Station Eleven by Emily St. John Mandel
My rating: 5 of 5 stars
Note: I received a copy of this book from NetGalley in place of an honest review.
Straight off, without faffing around, I’ll confess that I loved this book. When I first heard about it, I thought, “ah, the world needs another trilogy chronicling a dystopian future.” Luckily this is just a single book, dense with wonderful characters, armed with a long list of positive reviews, so indeed it seems the world did need one more.
Emily St John Mandel’s “Station Eleven” nestles between the bleakness of Cormac McCarthy’s “The Road”, and the accessible glut of YA heroines battling corrupt regimes – you know the ones I mean. Like those other books, the world has crumbled, society has fallen, anarchy rules the land, and yes, a heroine is wandering the land, but that’s not the focus of “Station Eleven”. Instead, the story flits between the now (twenty years after a virulent flu decimated the world’s population) and the few years leading up to that fateful day, or Year Zero as the survivors call it.

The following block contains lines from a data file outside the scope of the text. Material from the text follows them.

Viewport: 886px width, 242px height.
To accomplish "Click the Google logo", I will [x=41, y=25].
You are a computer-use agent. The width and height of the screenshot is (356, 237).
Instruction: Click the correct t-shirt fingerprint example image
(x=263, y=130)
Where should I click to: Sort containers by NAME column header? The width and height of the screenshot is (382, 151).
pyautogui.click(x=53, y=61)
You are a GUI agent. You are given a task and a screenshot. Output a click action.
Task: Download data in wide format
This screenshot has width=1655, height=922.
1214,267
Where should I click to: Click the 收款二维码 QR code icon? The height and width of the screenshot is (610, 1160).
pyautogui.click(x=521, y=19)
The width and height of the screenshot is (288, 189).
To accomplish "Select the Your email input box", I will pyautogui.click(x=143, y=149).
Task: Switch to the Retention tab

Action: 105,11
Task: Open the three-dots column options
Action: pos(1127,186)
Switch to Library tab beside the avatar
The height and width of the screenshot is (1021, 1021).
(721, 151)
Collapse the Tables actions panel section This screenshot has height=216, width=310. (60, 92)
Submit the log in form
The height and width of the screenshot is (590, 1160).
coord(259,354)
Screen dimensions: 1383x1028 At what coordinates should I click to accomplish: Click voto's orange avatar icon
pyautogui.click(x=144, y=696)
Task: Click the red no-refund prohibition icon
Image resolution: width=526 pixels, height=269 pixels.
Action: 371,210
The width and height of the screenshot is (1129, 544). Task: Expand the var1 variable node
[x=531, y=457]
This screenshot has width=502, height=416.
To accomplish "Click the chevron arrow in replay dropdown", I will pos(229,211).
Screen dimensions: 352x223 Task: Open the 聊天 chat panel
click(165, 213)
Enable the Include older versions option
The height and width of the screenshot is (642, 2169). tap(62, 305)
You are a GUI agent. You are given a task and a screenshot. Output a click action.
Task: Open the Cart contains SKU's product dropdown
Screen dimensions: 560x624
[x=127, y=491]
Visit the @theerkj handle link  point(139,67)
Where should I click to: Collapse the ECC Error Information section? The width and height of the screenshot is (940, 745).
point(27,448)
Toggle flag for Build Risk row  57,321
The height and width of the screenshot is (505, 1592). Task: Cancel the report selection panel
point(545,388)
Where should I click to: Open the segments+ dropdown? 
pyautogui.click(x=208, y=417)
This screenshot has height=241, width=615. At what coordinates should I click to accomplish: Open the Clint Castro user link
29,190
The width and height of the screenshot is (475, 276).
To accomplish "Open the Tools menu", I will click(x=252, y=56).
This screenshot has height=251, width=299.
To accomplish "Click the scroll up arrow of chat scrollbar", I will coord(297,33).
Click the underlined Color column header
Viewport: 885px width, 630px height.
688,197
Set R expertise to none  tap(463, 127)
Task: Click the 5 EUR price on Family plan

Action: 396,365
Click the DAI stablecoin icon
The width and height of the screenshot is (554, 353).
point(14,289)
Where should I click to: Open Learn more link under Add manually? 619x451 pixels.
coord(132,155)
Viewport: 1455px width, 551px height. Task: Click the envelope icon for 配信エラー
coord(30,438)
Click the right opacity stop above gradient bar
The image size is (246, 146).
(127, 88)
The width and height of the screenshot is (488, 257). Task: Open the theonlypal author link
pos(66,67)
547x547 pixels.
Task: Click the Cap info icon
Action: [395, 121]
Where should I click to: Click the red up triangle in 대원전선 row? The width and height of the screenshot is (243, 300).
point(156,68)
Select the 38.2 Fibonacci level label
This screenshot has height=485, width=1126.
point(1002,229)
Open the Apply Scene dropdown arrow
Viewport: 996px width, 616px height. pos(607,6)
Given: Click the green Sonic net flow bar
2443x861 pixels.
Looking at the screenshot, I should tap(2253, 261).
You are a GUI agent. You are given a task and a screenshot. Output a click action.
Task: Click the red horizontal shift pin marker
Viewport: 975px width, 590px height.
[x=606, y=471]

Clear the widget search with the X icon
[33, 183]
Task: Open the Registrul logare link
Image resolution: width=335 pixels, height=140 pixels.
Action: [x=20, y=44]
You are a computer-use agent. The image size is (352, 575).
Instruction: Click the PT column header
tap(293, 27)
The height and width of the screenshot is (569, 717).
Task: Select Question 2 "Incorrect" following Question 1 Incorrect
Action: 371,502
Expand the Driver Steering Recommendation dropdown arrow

The story cleverly weaves numerous flashbacks, all linked by a dubious level of coincidence, but still remaining believable at all times. The writing is sparse, more is left unsaid than said, and that suits the world being described. It’s a dangerous time: anarchy rules, killing is the only way to guarantee survival.
This is an excellent book, worthy of the praise it’s received, and highly recommended.